It should be clear, first, that this is a review of the VR gameplay of Albino Lullaby, using an Oculus DK2. While this should be representative of the gameplay in the consumer VR headsets, it is not likely not the same review I’d write if I’d played this game on a monitor. The immersiveness of VR in this horror game adds the element of, well, horror that this game is mostly lacking in its 2D incarnation. Our review of the original PC version can be found HERE.
These guys are disturbing, obviously disturbed themselves, but otherwise very slow and sort of laughable antagonists. They have no arms or legs, and move by sliming around like slugs. They will manage to capture you, somehow, if you spend too long in close vicinity, at which point you’ll presumably die a gruesome, agonizing death, then start again from the previous checkpoint.
This game touts itself as a horror experience with no gore, no blood, no jump scares, and it delivers on all of those promises, though ‘horror’ could be considered a strong word. The puzzles are very simple, more like prompts directing you to various buttons to press distributed across each level. Laced with toilet humor, all of this amounts to a pretty casual for-anyone experience. Intensely weird, but overall fairly easy and not Alien: Isolation levels of frightening.
The main problem is in the use of the classic FPS control scheme, which, especially while turning, can cause vestibular nastiness for even seasoned VR users. I’ve played a few experiences like this, and while I find they’re never lovely, this one seems to be particularly bad. This is a rare title which I can say definitely gave me motion sickness, and limited my play time to 30-45 minute sessions over several days. Standing and using my body to turn instead of the controller was a big improvement, but is a tiring compromise. A snap or comfort turning mode would be appreciated, at least.
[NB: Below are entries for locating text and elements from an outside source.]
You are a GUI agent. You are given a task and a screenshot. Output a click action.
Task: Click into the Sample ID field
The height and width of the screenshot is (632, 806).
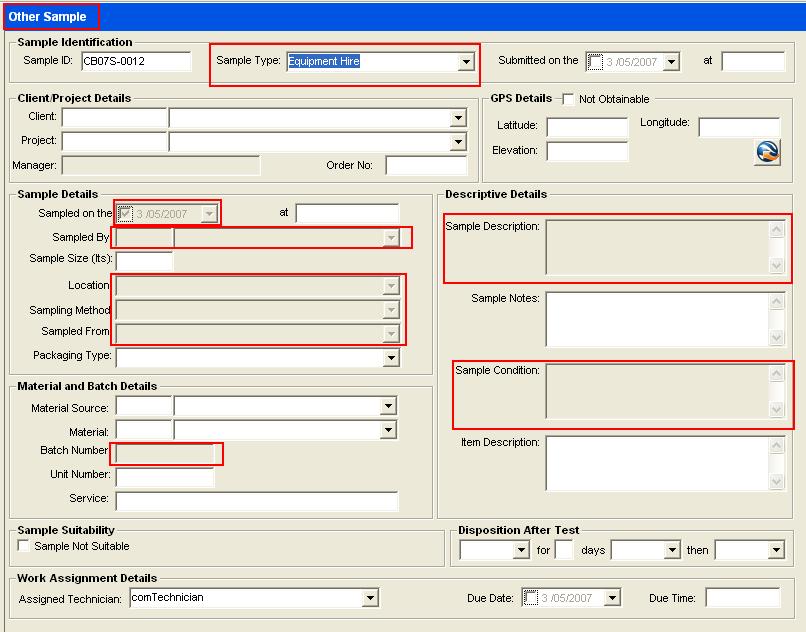(135, 61)
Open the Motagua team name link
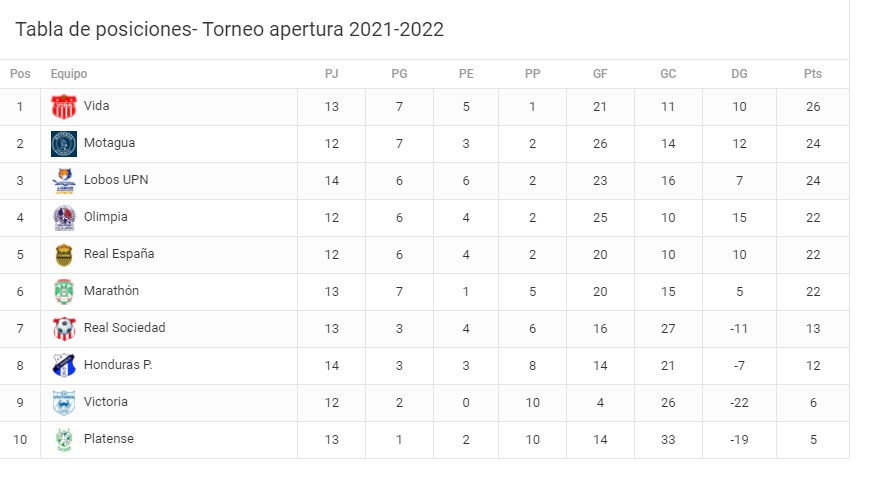This screenshot has width=874, height=504. click(x=109, y=143)
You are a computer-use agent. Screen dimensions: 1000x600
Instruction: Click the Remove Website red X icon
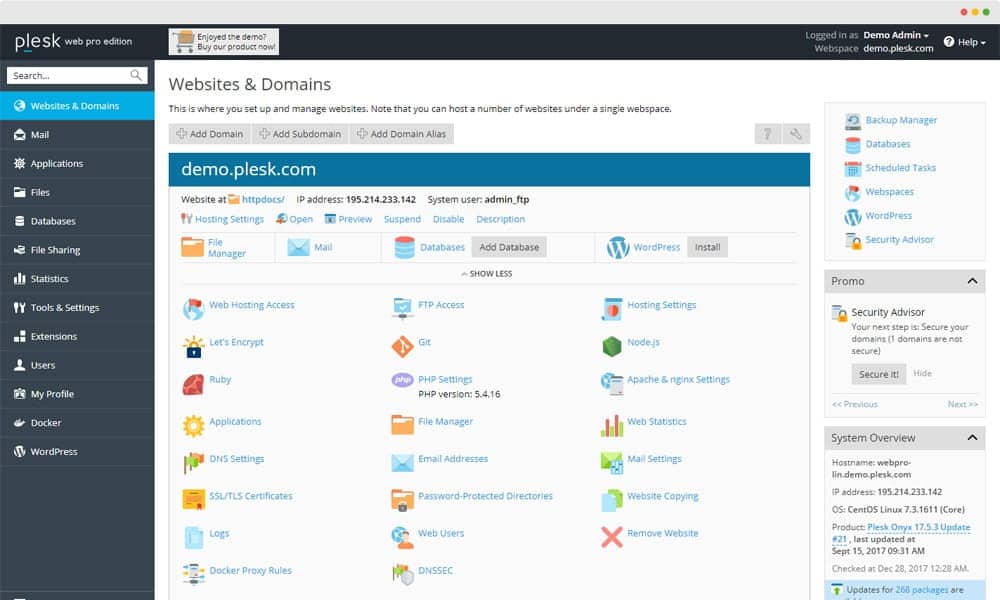(x=612, y=537)
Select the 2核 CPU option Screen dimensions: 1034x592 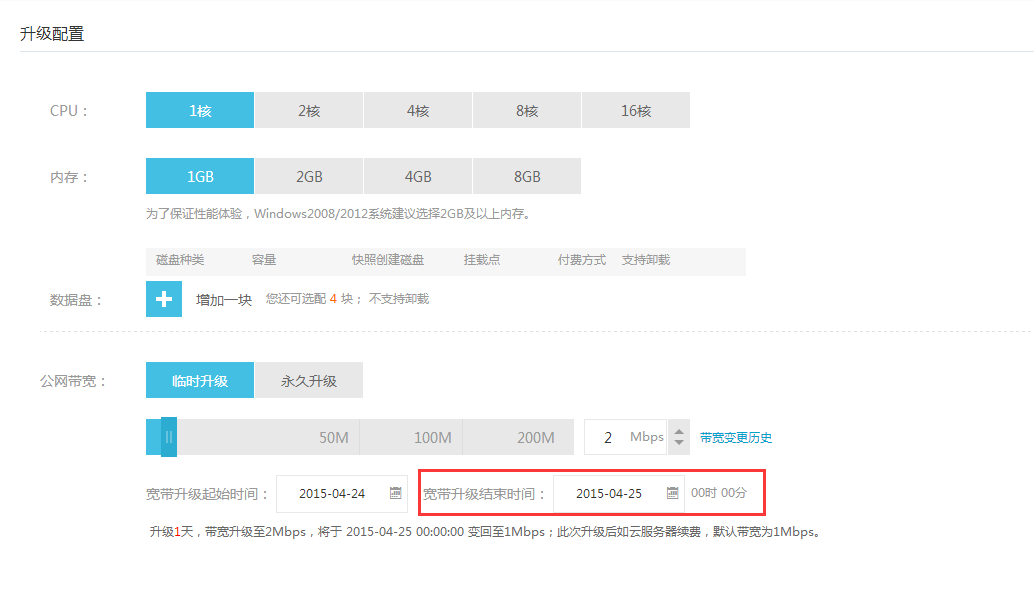point(309,110)
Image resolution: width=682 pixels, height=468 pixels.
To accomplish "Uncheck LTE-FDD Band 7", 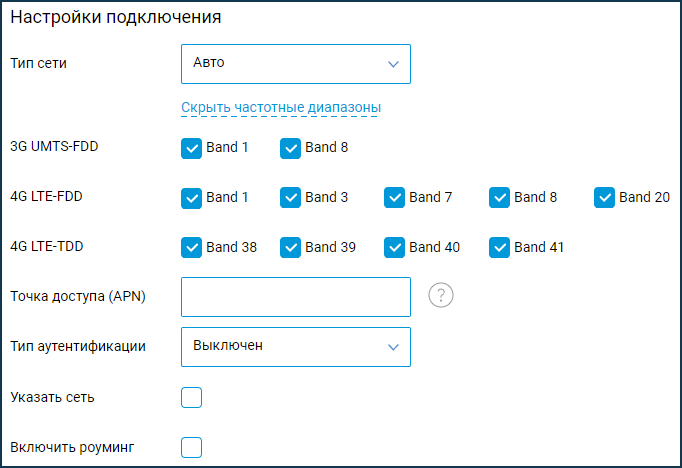I will 394,197.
The mechanic for note reading is absolutely awful as well, and it’s clear that it did not receive “VR polish”. Whenever you pick up a note, it gets plastered to the camera view – your face – in a fixed position which moves with your head. This is extremely uncomfortable, and even more the position and text was far from ideal for reading in the DK2. I feel like I may have missed a few jokes or some understanding of the world simply because I could not make out all of the notes, and I couldn’t stand having them displayed for more than a few of seconds.
Those negatives said it is also obvious why Oculus allowed Albino Lullaby to be a launch title; VR adds intensity, immersion and a clear benefit to this otherwise simple and dry game. The grandchildren are actually very imposing up close and personal. They’re much bigger than you and they’ll swarm with a moment’s notice. Turning a corner to meet one face to face quite literally made my heart skip and forced out a yelp. No intentional jump scares, it would seem. That the game has no real weapons adds to the imposition, as your only real choice in any situation is to run away from the grey sausage-folk.
This episode has a playtime that seems to be around 3-5 hours, and so in a VR world currently full of short experiments and 10 minute demos it’s a breath of fresh air to find a game with some substance. Even if that air is filled with bat farts.
Albino Lullaby is an episodic story-driven game, this being the first of three installments, with the remaining two slated to release sometime later this year. While I approached this strange looking game almost expecting to be put off, or at least not to be very impressed, I’m now excited to continue the story in my Rift. We’re all waiting for you, grandmother!